Of course the virtual thread factory works, it pools the virtual threads it creates 😄

I believe your problem is the system property limiting the carriers, associated with the select() operation pinning the carriers.

If you configure Jetty's HttpClient with 1 selector only, you should be good.

If you can make your repository an auto-contained reproducer that we can try (with instructions), I'll gladly try to reproduce, but so far seems just misconfiguration.

Why do you want to restrict the carriers to only 2?

martinvisser commented 1 week ago

I don't want to restrict it, it made me reproduce the issue we noticed when we deployed our app to Cloud Foundry. But as said, maybe this actually creates an issue in my demo.

sbordet commented 1 week ago

Ok, so the basic knowledge here is to know that select() pins carriers.

By default, new HttpClient() or new HttpClient(new HttpClientTransportOverHTTP()) allocate cores/2 selectors. However, new HttpClient(new HttpClientTransportOverHTTP(new ClientConnector)) allocates only 1 selector.

We definitely need to align the number of selectors.

Having said that, the number of selectors and the number of carriers must be carefully chosen.

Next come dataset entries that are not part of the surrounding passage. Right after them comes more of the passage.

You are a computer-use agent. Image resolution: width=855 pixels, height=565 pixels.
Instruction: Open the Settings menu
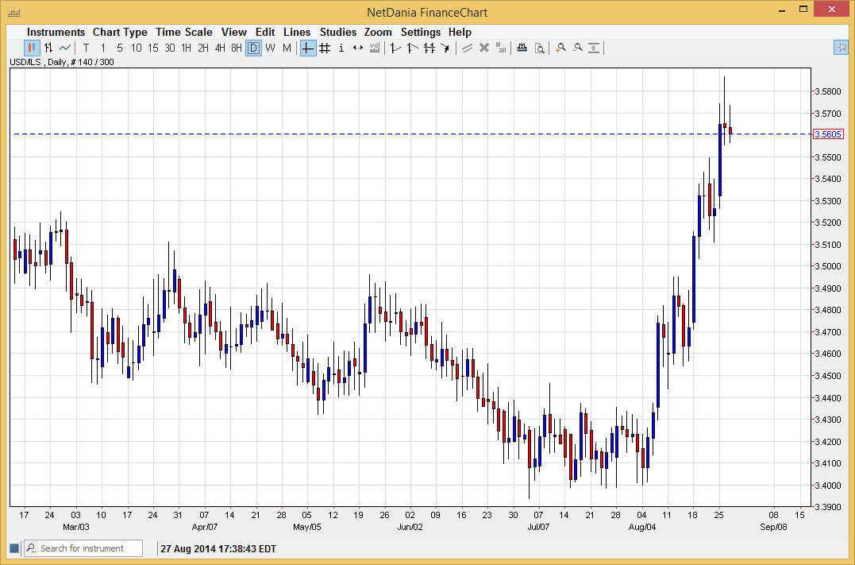(x=420, y=32)
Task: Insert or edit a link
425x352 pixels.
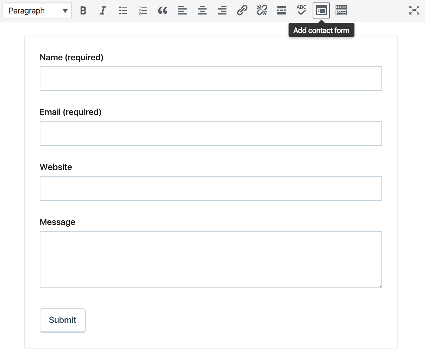Action: (242, 11)
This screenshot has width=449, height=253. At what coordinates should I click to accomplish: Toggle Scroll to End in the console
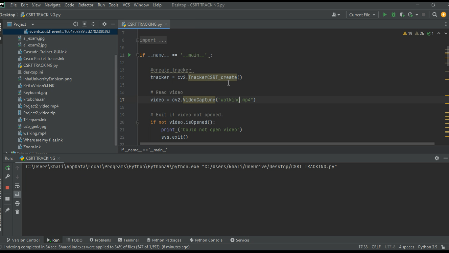(x=17, y=194)
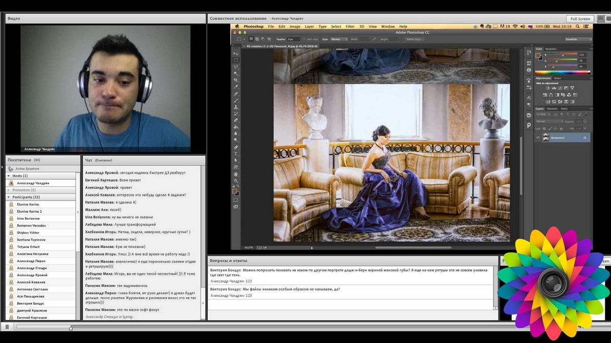Toggle the Anti-alias checkbox

point(304,39)
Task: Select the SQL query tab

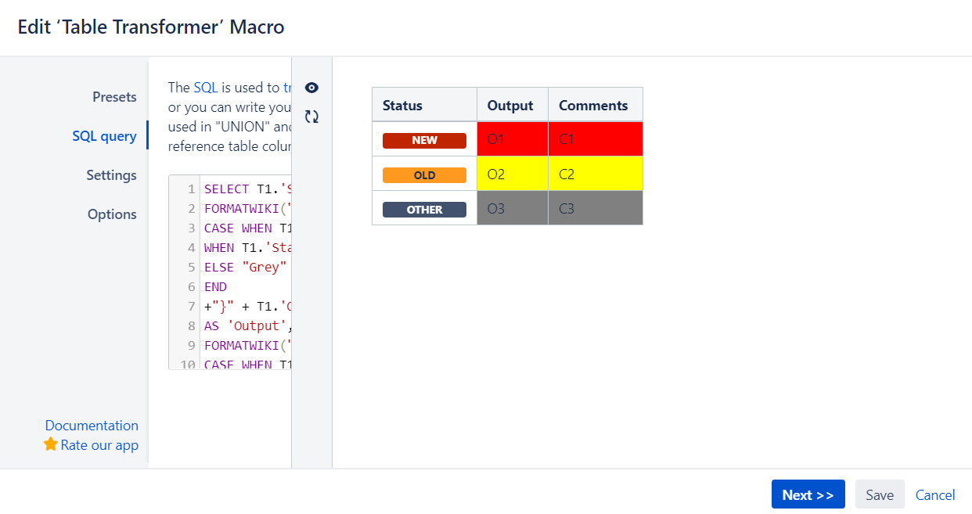Action: (105, 135)
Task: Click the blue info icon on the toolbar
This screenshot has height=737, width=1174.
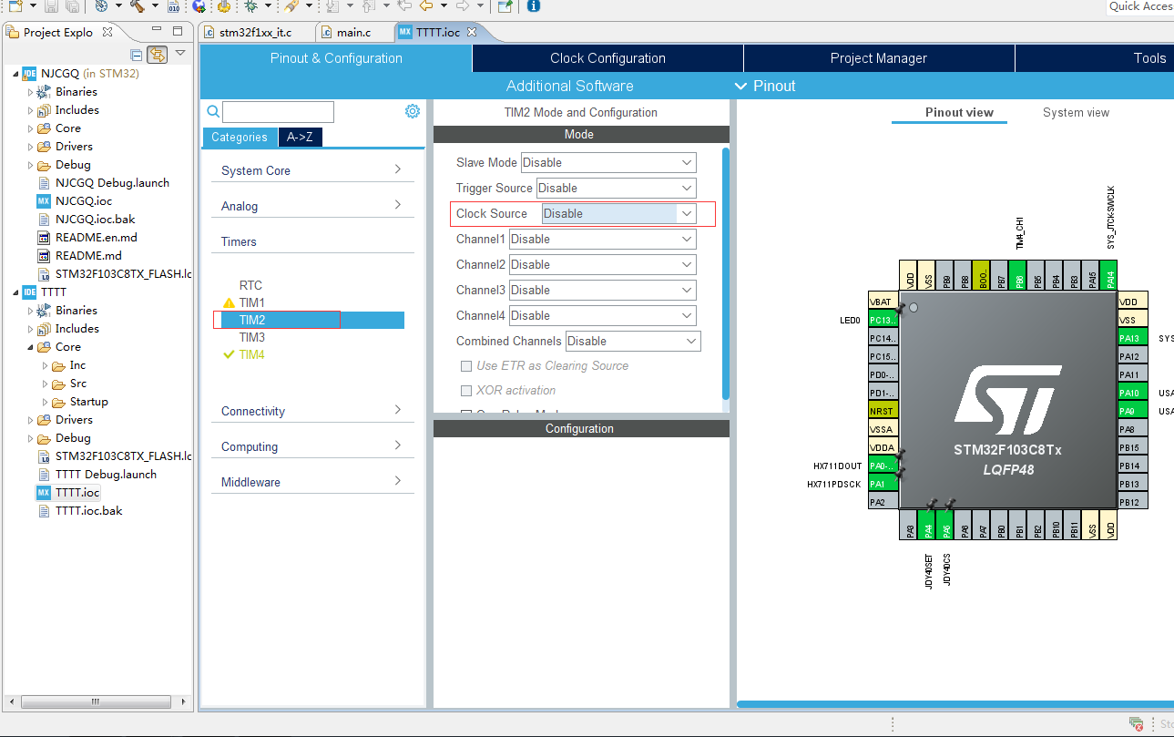Action: 533,8
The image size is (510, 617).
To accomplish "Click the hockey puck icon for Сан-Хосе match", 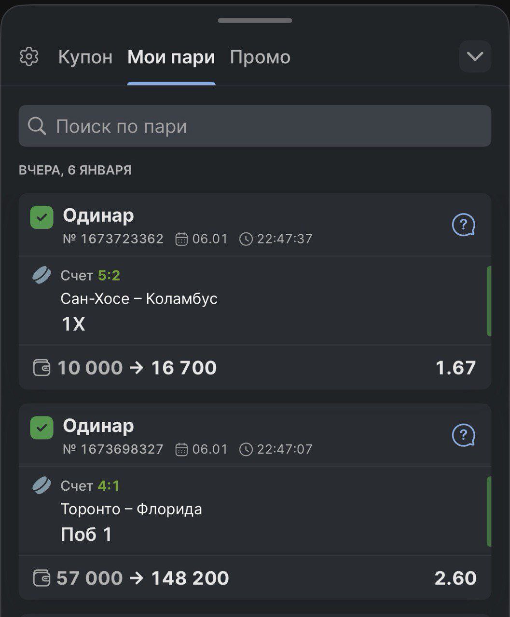I will point(41,275).
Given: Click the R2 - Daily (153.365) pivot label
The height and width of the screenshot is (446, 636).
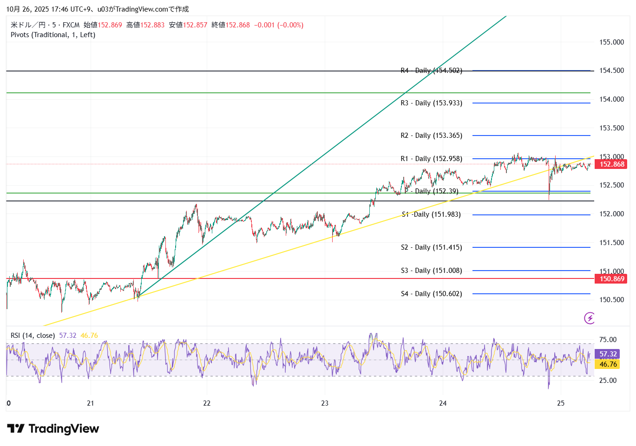Looking at the screenshot, I should point(431,136).
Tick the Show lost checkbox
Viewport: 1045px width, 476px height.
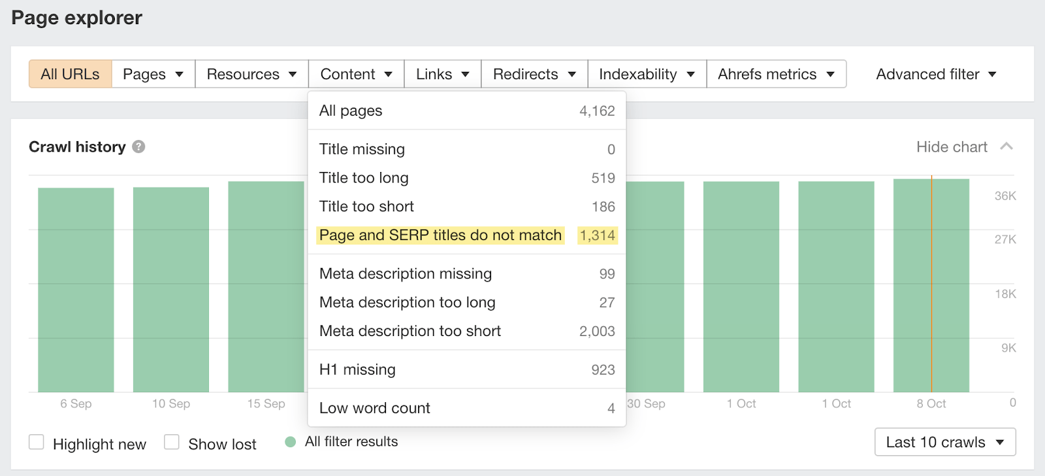[172, 443]
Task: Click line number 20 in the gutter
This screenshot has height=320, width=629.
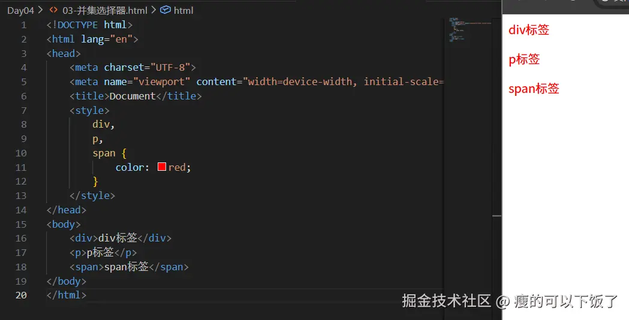Action: click(x=22, y=295)
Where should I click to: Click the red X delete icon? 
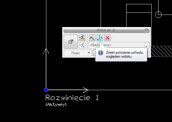click(x=107, y=38)
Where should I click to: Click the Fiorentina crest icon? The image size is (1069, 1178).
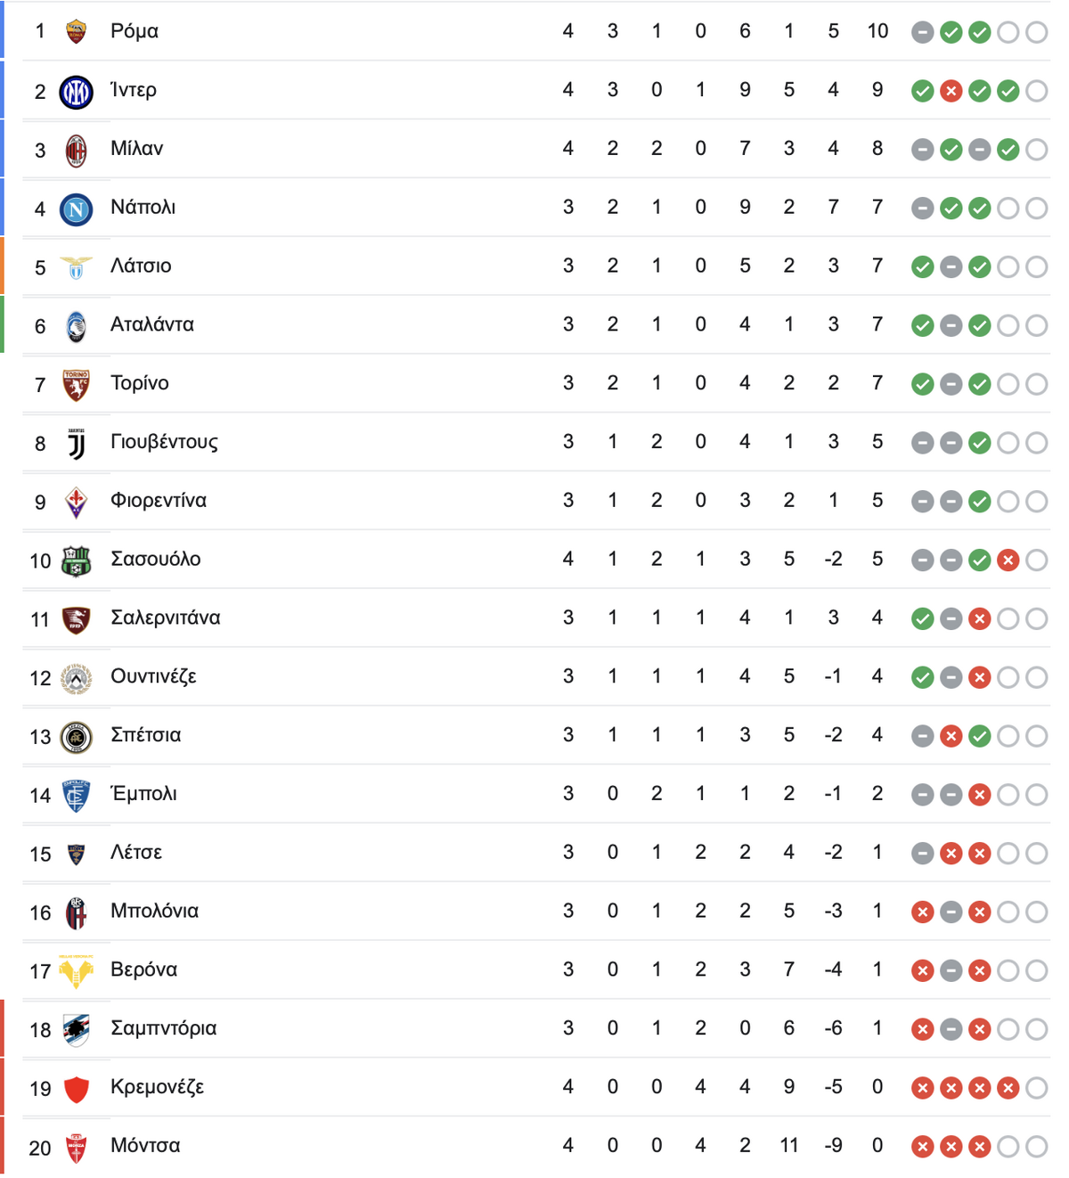[x=77, y=503]
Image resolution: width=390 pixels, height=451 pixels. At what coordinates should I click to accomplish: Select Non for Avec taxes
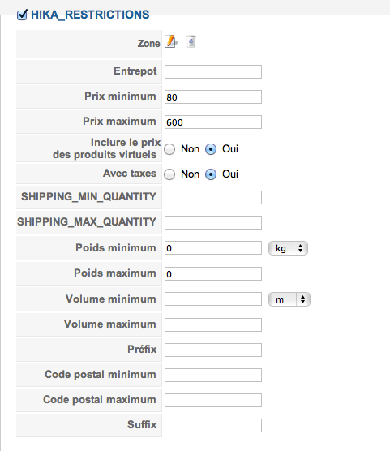click(169, 174)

I'm not sure why you have a problem deploying to Cloud Foundry, unless you explicitly set the number of selectors, and they are more than the number of cores, or you explicitly set the number of carriers, and they are less than the selectors.

I would recommend you to use just 1 selector, unless you have a large number of concurrent connections (say larger than 5k), and that should work as long as you have more than 1 core.

If you have only 1 core, then you must configure jdk.virtualThreadScheduler.parallelism=p with p > 1.

martinvisser commented 1 week ago

On Cloud Foundry we have 8 cores, and have not configured anything for selectors. Per client we will potentially have hundreds of concurrent connections, but certainly not thousands of concurrent connections.

sbordet commented 1 week ago

@martinvisser do you have more than 1 HttpClient in the same JVM?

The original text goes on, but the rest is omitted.